I am trying to deal with an OOM issue. The issue was caused by the fact that some of the input is too long (too many characters or tokens). I am using a batch size of 1 already.

My original understanding was that the usage of GPU memory was dominated by the number of tokens in the input. So I set an upper bound on the number of input tokens.
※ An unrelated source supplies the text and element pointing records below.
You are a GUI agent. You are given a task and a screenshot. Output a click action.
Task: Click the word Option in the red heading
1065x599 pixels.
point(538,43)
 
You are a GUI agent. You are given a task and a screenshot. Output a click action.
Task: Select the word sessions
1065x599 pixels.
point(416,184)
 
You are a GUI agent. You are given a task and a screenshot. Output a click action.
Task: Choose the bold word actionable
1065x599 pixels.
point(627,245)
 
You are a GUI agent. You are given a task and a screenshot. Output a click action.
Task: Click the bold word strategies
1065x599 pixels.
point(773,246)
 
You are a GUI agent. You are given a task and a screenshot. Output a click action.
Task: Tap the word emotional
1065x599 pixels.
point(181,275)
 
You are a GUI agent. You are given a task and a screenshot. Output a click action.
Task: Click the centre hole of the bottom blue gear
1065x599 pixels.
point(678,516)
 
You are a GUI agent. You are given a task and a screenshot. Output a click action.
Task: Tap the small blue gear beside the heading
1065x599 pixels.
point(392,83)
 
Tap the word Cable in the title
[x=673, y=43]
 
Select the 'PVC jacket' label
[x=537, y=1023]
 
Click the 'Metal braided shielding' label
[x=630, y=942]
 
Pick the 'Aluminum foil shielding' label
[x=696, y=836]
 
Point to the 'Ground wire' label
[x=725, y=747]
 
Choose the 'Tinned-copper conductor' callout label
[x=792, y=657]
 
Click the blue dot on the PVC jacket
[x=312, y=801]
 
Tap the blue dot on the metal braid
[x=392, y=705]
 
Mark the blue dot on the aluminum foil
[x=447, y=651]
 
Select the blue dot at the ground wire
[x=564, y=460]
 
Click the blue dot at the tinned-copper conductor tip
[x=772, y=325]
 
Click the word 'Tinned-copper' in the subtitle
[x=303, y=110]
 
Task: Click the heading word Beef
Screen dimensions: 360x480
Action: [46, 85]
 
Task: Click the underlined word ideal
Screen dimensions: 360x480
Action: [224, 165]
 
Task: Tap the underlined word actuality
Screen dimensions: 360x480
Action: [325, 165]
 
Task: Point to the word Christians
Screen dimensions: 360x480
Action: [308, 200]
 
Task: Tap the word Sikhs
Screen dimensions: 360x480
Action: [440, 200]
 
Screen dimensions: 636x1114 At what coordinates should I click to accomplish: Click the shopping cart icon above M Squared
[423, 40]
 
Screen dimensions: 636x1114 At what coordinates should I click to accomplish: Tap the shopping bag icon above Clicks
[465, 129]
I then tested this on two types of virtual machines. These two types of VMs have the same type of GPU: V100, 16Gb. But the same token limit worked on one VM, didn’t work on the other one. For example, on one machine, 8000 tokens would work as a good limit (lead to no OOM)while on the other machine, 6500 tokens would (lead to no OOM). They were using the same input.
After a second look, seemed that there is a difference between the GPUs.
One is this: Tesla V100-PCIE, with 250W. Another one is Tesla V100-SXM2, with 300W.
There is a difference in terms of Driver version as well. The first one is 525.147.05 and the second one is 525.105.17. The CUDA versions are the same.
What could be the reason of this significant difference in terms of token limits? Could that be the version of the GPU, or is it the driver version? Thanks!

Hi @ud_heller1989 ,
This forum talks about issues related to TensorRT. However sharing more details and the detailed logs may help us understanding the issue better.


Thanks, @AakankshaS ! Is there a better place I could post this question? For more details: I am using Ubuntu 22.04 VMs. The summary of the question is: for the same code, same data, and same GPU (but not same version I guess. There are minor differences) I observe that there seems to be a different token limit that each GPU could hold. I want to know the reason behind this. Thanks!